Output by exit code, where this is an allowed output form. If the challenge asks you to print one number, you can save a byte by ending the program with q instead of .@

• Note that this tip only applies to Befunge-98 and later. In earlier versions of Befunge the q instruction had a different function (queue mode) or was not supported. – James Holderness Jan 7 '18 at 20:18

Don't forget about the k operator. Instead of "!dlroW olleH",,,,,,,,,,,,@, do "!dlroW olleH"bk,@. Note that k does the operation on the cell that it is at so 9k, would print not 9 times but 10; 9 times with the k, and once with ,.

• Note that this tip only applies to Befunge-98 and later. Earlier versions of Befunge did not support the k instruction. – James Holderness Jan 7 '18 at 20:19

When pushing small numbers onto the stack, you can probably figure out easily enough that 45* will get you 20, and 67* will get you 42. When it comes to larger numbers, though, you really need a program that can calculate the most efficient representation for you.

The easiest option for this is Mike Schwörer's online interface for BefunRep. You simply type in a number and it'll spit out an equivalent Befunge representation. It's not always the most optimal, but it's close enough, and it's almost certain to be better than anything you could come up with by hand.

The online system is limited to numbers in the range 0 to 16777215, so if you need anything larger than that, you'll want to download the standalone BefunRep utility and run the calculations yourself.

If you're programming in Befunge-98, another option to consider is Fungify. In general it isn't nearly as optimal as BefunRep, but for some of the lower numbers, where hex digits and single quote characters are most effective, it can sometimes produce better results.

• When pushing small numbers in Befunge 98, you'd use '. E.g. for 42: '* – Justin Nov 29 '17 at 4:29
• @Justin I mentioned that in the last paragraph, but the whole point of this tip is you don't need to know a whole lot of these tricks for generating numbers if you just use a tool to do it for you. – James Holderness Nov 29 '17 at 10:57

## Merge branches as soon as possible

If two or more code branches are merging together and they all end with the same sequence of instructions, you can merge them immediately before the instructions they have in common. This is a fairly common circumstance to be on the lookout for.

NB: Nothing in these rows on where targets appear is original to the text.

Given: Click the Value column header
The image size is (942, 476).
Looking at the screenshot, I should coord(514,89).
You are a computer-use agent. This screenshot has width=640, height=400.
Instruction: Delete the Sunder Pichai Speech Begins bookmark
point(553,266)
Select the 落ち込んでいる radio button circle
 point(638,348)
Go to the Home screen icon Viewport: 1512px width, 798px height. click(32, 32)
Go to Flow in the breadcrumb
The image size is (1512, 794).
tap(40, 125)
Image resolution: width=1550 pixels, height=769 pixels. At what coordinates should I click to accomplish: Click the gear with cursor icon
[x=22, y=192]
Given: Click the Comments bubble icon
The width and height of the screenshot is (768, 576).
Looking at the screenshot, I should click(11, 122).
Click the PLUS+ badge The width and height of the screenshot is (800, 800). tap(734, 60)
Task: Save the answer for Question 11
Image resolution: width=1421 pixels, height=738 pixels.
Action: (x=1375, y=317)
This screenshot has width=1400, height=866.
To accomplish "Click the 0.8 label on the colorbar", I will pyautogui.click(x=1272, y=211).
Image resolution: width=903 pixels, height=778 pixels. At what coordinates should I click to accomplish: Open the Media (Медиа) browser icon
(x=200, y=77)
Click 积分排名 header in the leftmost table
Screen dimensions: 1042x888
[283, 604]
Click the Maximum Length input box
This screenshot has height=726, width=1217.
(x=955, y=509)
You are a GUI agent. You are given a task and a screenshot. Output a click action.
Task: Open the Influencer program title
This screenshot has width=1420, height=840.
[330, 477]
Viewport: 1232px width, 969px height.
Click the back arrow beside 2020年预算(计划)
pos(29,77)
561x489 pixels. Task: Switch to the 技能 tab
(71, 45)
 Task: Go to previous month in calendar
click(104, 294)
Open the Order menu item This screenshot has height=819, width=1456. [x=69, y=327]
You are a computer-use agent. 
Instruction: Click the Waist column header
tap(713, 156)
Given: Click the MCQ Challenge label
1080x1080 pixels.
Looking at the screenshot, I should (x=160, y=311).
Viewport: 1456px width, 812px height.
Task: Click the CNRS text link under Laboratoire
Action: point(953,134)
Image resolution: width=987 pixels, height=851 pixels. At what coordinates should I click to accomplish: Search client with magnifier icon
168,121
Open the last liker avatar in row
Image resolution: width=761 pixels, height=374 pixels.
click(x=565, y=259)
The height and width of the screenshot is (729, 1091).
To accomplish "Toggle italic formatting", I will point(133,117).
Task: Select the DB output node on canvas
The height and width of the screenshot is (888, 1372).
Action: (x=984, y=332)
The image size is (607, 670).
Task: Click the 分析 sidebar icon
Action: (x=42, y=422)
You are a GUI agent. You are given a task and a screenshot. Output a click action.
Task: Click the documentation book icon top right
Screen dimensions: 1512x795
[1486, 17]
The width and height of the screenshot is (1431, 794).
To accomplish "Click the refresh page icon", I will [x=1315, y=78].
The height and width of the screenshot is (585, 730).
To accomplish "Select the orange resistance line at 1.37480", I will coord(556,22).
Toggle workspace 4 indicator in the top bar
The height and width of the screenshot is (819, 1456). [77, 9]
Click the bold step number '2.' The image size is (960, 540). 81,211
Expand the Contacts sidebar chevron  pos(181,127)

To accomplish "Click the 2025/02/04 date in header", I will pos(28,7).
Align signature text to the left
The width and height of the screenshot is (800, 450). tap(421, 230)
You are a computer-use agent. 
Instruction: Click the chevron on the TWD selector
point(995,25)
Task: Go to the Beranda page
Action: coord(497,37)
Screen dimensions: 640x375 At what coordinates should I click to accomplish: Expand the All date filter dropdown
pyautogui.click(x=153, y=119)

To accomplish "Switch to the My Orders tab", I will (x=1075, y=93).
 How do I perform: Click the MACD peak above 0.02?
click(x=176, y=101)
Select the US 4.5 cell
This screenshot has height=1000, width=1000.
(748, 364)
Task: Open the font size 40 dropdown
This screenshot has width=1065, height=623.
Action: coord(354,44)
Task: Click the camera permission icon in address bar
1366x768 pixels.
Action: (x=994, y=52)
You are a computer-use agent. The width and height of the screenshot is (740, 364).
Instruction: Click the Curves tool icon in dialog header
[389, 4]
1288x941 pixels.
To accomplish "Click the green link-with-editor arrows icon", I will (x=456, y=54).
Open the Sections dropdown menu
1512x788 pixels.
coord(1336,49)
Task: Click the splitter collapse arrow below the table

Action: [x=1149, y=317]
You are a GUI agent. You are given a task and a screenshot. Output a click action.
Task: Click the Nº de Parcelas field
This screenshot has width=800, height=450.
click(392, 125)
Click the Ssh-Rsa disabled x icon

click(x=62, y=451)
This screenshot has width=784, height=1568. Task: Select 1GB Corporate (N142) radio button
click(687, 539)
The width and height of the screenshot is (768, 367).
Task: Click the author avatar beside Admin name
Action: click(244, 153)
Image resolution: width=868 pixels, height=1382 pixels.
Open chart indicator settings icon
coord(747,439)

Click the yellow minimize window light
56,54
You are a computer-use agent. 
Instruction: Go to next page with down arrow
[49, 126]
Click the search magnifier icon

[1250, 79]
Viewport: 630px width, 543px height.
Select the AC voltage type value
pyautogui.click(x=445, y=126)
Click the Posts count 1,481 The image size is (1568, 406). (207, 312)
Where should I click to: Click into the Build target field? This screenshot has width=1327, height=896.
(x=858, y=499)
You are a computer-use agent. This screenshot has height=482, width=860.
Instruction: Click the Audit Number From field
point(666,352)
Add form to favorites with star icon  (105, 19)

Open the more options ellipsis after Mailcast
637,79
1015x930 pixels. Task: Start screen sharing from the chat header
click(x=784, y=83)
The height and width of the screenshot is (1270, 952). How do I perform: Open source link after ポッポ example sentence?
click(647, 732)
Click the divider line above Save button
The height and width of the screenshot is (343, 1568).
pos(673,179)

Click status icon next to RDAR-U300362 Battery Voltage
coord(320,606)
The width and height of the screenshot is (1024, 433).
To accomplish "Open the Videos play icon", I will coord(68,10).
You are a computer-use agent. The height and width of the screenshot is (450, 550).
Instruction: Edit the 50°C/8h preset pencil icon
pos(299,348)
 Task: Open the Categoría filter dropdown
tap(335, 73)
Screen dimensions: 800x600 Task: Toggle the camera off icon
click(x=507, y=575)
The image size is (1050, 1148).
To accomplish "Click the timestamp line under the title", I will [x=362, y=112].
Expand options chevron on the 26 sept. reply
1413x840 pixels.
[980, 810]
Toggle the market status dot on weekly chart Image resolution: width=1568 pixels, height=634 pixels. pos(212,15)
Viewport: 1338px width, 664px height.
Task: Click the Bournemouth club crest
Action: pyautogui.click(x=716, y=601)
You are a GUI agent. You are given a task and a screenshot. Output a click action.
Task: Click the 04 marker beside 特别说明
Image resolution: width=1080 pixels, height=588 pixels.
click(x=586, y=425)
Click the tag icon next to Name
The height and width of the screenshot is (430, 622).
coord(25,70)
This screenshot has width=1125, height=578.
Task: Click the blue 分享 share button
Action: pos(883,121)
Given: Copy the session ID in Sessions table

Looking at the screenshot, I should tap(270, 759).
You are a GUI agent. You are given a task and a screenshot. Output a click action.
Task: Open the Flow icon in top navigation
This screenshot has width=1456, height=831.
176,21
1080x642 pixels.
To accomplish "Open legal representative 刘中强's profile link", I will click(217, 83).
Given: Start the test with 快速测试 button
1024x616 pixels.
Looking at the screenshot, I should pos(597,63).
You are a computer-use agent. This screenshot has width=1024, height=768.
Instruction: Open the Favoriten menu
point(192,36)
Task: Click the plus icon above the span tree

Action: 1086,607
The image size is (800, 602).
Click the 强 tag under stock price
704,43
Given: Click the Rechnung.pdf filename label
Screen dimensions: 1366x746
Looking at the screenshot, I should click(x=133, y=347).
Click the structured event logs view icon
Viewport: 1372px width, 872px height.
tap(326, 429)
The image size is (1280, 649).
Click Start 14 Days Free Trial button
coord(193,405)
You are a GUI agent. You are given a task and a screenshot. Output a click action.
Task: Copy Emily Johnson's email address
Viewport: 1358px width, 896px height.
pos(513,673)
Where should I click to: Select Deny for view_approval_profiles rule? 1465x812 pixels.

As an example, I have this subprogram for reading input onto the playing field from my self-interpreter:

Notice that three different branches are coming together at the marked cell, each of which wants to write to the playing field. The one on the top right is 520p to put 5 at (2,0). The top left is 00p to put the computed value at (0,0). And on the right (and below) is 20p to put the computed value at (2,0). Since all of these instructions end with 0p, I save at least 4 bytes by merging the branches first and then doing 0p afterwards.

# Use String Mode to Allow the IP to Pass Through Other Code

If you need the IP to get from here to there and there's a bunch of existing and unmovable code in the way in every direction, just push a 0, go into string mode, pass through the code, come out of string mode, and pop all the garbage before continuing. This trick employed in Wim Rijnder's Wumpus here:

(Yes, it would have been more efficient to put the quotes closer to the actual code there, but this is golf--we don't care about speed!)

This trick requires you to be able to spare at most 2 cells on this side and at least 3 on the other side, but it might end up saving space in the long run if writing yourself into a corner that requires this trick ends up greatly compressing the rest of the program. (In particular it could save you from having to write in a low-code-density "lane" for the IP to travel down.)